Bouche cousue, Marion Muller-Colard, Gallimard jeunesse
Un roman intimiste, bouleversant, d’une adolescente sur la recherche de son identité sexuelle
Le roman commence par une gifle au milieu d’un repas dominical et familial. Celle d’un grand-père à son petit-fils de 15 ans, Tom. Une même gifle que celle reçue par sa tante Amande, quinze ans plus tôt. Une gifle pour une même raison : celle d’un baiser échangé avec un adolescent du même sexe. Une gifle qui réveille une douleur enfouie et muselée par le poids d’une famille où rien ne dépasse. Amande quitte le domicile de sa sœur et décide d’écrire à son neveu. Elle met des mots sur sa propre adolescence, ses désirs, ses attirances. Avec pudeur, sincérité et justesse.
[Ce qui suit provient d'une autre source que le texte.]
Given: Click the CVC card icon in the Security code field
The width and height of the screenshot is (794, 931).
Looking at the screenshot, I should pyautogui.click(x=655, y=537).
Et offre son histoire à Tom pour qu’il puisse construire la sienne, malgré la gifle.
Intime. Le récit intimiste est un exercice délicat. En dire assez sans trop en dire, provoquer l’empathie sans tomber dans le voyeurisme, suggérer sans imposer… L’auteure a su trouver la bonne distance en donnant à cette histoire singulière, une valeur universelle. Il est certes question d’homosexualité mais il est aussi question de découverte de son corps, de ses désirs et de ses émotions. Période troublante, bouleversante, épuisante. L’écriture sensible décrit avec justesse et beaucoup de finesse psychologique une personnalité qui tente de se construire et de se reconstruire.
Atone. La famille d’Amande est lisse et atone. Rien ne dépasse. Rien ne se dit. Le silence est oppressant et s’impose même dans la relation fraternelle. Un silence étouffant qui autorise Amande à aller respirer ailleurs, là où la parole est libre et le désir un droit. Mais un silence qui, quand il est rompu, blesse et se transforme en gifle… patriarcale, puissante et castratrice. Et qui permet à l’histoire familiale de se répéter quinze ans plus tard. Même dans la fratrie.
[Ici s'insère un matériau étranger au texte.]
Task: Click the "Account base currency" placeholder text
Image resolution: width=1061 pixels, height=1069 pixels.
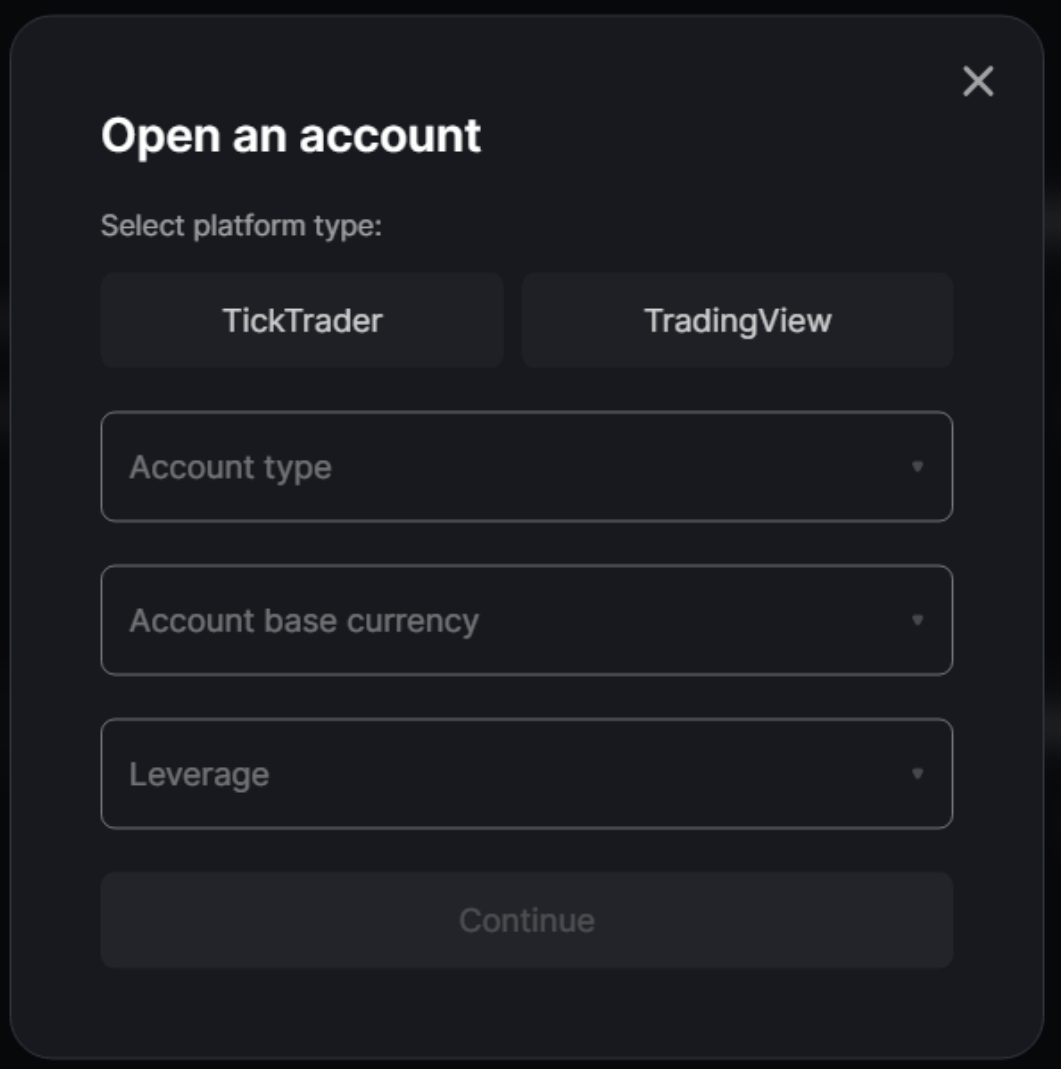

Cruel. Le lycée est décrit en mode réaliste. Pas de pitié pour ceux qui ne sont ni populaire, ni dans le moule. Pas de place pour ceux qui n’adoptent pas les codes. Entre maladresses et malaises, Amande tente de trouver une confidente qui se transforme en monstre. À l’adolescence, l’homosexualité effraie. Une peur qui se transforme en rejet impitoyable. Marie-Line cherche sans doute elle aussi à trouver sa place. Qu’importe les dégâts collatéraux.
Propreté. Elle est omniprésente, entêtante. Le lavomatique en est le symbole. On lave son linge sale en famille. À l’image de la couverture du livre où la silhouette d’une jeune fille se dessine sur le hublot d’une machine à laver…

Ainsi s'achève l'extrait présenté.